DevCycle, a company specializing in feature flag management, has reported a significant breakthrough in its developer onboarding process, leading to a 300% increase in Software Development Kit (SDK) installations. The improvement comes after the company overhauled its traditional tutorial-based onboarding in favor of a new approach called the Model Context Protocol (MCP).
Andrew Norris, a technology entrepreneur and co-founder of Taplytics, shared the company's success on social media. "6 months ago our onboarding looked 'fine.' Nice UI, polished tutorial, solid drop-off rates. But devs still weren’t hitting SDK install," Norris stated in a recent tweet. He further explained, "So we nuked the tutorial and rebuilt around MCP — where onboarding happens in your editor. 3× more installs."
The Model Context Protocol shifts the onboarding experience directly into the developer's integrated development environment (IDE), such as VS Code, Cursor, or Claude Code. This innovative method eliminates the need for a separate sandbox environment or step-by-step tutorials that often pull developers away from their core workflow. Instead, it integrates natural-language prompts within the editor, allowing developers to begin working with the SDK immediately.

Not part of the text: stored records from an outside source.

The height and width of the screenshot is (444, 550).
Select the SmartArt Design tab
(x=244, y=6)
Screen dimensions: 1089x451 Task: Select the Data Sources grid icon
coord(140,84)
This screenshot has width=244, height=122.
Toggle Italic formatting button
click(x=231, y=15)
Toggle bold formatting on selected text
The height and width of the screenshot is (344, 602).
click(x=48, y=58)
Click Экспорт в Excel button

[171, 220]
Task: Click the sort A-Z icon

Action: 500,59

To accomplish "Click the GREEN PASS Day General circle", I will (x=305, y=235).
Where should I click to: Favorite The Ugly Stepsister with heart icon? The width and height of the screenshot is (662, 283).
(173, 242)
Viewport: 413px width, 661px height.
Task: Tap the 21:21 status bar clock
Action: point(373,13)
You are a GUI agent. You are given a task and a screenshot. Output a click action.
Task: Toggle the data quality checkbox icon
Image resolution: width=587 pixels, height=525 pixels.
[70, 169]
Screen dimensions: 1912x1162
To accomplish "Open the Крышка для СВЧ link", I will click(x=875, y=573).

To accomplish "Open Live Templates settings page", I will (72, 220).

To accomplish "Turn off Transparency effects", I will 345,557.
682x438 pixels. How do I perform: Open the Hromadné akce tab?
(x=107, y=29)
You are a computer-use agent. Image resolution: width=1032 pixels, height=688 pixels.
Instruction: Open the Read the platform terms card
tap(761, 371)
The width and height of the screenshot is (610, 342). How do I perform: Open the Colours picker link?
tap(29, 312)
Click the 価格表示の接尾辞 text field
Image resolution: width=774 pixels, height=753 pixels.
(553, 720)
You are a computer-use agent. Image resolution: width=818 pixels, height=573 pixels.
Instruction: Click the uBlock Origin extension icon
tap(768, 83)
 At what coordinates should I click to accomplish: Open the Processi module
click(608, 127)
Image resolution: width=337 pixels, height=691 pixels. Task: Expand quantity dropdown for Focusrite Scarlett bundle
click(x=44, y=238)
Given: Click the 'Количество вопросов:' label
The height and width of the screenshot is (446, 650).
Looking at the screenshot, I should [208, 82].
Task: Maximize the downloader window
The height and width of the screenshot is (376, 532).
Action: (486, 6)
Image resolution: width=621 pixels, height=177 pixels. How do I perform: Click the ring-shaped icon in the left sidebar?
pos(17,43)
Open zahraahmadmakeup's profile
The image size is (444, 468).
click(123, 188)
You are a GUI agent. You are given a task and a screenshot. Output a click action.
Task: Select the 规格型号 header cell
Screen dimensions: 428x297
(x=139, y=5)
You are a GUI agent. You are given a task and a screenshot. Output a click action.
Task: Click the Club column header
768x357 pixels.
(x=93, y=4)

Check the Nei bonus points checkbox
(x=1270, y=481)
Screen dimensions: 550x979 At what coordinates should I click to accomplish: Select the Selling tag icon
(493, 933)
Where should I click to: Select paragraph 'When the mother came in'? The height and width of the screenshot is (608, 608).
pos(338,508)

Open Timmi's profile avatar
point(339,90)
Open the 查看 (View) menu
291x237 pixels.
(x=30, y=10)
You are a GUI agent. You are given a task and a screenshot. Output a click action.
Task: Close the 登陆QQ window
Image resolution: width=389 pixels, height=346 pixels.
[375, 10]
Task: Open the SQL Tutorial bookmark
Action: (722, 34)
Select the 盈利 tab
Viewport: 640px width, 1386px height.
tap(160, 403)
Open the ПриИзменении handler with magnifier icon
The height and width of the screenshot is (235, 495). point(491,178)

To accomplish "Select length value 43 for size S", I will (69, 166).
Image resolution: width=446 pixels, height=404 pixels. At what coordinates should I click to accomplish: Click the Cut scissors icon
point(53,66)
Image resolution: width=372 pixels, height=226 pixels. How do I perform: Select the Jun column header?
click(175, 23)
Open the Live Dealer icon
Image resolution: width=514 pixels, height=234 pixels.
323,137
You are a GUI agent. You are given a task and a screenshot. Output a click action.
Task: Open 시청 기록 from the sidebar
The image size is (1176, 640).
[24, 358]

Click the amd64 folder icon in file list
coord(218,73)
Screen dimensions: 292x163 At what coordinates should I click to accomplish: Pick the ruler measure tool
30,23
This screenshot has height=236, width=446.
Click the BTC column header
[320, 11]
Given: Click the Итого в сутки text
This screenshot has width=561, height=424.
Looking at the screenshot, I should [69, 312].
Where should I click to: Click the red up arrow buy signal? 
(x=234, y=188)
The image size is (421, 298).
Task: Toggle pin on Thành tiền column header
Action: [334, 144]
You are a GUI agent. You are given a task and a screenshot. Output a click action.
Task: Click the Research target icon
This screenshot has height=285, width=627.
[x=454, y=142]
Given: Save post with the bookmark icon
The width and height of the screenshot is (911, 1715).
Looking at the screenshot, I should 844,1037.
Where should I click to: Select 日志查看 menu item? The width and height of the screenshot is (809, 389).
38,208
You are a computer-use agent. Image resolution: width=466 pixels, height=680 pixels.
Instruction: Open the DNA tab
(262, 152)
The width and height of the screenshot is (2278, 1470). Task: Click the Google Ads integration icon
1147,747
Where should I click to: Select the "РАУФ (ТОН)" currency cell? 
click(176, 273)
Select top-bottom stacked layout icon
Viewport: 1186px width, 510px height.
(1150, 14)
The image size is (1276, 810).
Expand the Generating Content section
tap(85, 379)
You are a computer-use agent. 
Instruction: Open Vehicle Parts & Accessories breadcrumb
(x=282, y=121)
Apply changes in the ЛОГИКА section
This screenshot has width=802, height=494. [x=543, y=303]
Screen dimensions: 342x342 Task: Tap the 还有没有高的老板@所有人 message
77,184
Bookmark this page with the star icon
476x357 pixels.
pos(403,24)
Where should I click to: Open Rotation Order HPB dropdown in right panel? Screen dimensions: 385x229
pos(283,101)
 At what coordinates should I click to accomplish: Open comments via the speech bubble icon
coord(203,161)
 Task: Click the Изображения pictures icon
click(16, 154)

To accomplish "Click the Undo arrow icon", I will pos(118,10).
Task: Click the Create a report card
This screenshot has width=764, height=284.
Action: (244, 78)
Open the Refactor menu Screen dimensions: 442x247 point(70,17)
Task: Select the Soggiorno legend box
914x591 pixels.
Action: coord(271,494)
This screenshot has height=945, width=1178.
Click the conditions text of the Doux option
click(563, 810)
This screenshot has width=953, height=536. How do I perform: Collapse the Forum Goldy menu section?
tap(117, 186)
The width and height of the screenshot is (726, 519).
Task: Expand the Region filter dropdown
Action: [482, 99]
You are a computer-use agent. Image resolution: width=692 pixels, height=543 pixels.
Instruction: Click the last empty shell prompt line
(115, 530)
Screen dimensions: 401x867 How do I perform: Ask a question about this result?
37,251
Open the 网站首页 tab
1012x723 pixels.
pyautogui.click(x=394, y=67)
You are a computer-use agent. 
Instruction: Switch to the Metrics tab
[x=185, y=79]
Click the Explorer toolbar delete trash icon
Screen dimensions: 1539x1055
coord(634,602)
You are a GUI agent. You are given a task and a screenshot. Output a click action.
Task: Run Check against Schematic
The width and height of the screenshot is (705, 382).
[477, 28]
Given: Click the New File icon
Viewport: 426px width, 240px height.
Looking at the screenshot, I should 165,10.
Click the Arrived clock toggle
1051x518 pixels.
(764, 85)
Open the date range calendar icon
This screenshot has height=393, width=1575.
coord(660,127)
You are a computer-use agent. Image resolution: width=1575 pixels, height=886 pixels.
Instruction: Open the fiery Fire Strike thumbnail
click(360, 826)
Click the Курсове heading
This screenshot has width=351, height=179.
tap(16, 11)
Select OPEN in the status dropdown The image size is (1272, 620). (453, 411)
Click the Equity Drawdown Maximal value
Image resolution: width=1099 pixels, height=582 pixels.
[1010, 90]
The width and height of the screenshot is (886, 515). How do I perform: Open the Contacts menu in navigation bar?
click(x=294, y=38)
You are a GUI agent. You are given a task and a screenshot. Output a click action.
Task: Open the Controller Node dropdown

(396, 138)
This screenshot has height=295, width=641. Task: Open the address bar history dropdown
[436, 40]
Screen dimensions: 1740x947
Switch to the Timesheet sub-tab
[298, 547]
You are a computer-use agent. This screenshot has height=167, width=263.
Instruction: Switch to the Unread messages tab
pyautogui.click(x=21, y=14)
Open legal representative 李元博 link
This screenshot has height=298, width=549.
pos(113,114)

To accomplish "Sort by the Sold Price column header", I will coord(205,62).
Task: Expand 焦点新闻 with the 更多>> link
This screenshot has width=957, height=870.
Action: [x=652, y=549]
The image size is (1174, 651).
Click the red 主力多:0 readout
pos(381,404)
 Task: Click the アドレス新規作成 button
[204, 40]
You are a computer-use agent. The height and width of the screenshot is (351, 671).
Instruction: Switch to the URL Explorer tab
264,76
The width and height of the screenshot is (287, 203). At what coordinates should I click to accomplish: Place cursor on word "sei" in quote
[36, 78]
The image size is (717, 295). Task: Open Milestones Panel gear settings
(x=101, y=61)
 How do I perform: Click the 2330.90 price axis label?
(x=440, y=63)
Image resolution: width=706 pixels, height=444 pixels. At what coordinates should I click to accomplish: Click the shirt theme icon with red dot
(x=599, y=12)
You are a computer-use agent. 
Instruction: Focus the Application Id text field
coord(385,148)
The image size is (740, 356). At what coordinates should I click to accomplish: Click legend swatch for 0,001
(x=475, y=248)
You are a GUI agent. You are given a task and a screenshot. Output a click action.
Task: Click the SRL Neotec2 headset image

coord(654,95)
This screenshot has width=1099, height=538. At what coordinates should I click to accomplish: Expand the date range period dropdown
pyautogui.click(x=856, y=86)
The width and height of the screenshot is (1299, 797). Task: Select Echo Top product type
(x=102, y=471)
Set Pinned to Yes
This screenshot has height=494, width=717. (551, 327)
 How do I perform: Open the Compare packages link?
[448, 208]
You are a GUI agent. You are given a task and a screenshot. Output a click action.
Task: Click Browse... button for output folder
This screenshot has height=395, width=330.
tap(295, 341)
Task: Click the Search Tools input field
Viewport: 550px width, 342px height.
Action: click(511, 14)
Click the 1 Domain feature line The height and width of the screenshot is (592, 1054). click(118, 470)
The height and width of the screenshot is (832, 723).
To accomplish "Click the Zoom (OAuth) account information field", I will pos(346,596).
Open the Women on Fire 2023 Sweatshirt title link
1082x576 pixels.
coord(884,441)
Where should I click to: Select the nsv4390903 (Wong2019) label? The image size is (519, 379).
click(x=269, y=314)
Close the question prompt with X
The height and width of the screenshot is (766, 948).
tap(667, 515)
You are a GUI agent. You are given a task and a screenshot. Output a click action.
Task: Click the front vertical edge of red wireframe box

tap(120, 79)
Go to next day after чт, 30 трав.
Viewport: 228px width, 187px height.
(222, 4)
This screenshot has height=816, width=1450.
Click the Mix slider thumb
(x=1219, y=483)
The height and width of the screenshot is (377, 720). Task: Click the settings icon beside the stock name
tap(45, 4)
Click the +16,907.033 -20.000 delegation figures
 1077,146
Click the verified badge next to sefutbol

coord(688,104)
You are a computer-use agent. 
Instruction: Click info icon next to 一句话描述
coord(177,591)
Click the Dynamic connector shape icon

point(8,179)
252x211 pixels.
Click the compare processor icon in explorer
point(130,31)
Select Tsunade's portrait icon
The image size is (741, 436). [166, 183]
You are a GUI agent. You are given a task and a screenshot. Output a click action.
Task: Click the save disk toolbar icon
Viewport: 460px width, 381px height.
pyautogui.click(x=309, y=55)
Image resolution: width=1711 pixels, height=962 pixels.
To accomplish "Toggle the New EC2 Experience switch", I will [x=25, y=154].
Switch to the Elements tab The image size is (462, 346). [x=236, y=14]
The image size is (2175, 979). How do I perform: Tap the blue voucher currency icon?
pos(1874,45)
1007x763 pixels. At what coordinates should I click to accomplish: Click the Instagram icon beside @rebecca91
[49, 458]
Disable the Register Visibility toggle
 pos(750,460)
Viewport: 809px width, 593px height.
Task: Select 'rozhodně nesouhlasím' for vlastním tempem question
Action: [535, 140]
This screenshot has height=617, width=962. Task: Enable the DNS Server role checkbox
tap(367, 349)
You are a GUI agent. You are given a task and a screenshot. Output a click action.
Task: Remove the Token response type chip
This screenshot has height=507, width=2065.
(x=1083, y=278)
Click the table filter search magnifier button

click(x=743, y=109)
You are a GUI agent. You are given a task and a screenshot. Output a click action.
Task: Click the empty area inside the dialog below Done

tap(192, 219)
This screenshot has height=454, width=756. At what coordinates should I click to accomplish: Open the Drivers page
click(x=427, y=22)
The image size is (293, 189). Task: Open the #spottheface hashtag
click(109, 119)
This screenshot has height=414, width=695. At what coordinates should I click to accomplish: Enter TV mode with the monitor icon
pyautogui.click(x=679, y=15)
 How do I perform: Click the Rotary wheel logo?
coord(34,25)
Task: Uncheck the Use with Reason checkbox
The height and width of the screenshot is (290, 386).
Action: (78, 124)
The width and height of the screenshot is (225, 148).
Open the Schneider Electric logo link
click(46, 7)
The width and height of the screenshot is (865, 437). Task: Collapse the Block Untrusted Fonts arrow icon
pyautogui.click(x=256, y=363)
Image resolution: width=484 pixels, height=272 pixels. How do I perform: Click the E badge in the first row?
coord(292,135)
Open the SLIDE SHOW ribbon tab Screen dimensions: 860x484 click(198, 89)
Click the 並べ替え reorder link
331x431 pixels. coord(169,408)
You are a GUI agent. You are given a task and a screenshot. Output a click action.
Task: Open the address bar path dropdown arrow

DevCycle's MCP server enables AI-powered editors and assistants to interact directly with DevCycle projects, facilitating tasks like creating flags, managing variations, and fetching SDK keys. This integration aims to reduce context-switching, which is a common friction point when developers need to move between their coding environment and a separate dashboard for feature flag management. The company's blog highlights that this approach allows developers to "start inside their editor with our SDK—not a detour through example apps or sandboxes."
The company's internal data shows that this new developer-centric strategy has led to approximately three times more users successfully reaching the SDK install stage compared to their previous onboarding flow. This significant improvement underscores the effectiveness of embedding product value directly within the developer's existing workflow. DevCycle positions MCP as a "product surface" that relocates installation and configuration friction into a context-aware assistant within the user's real environment.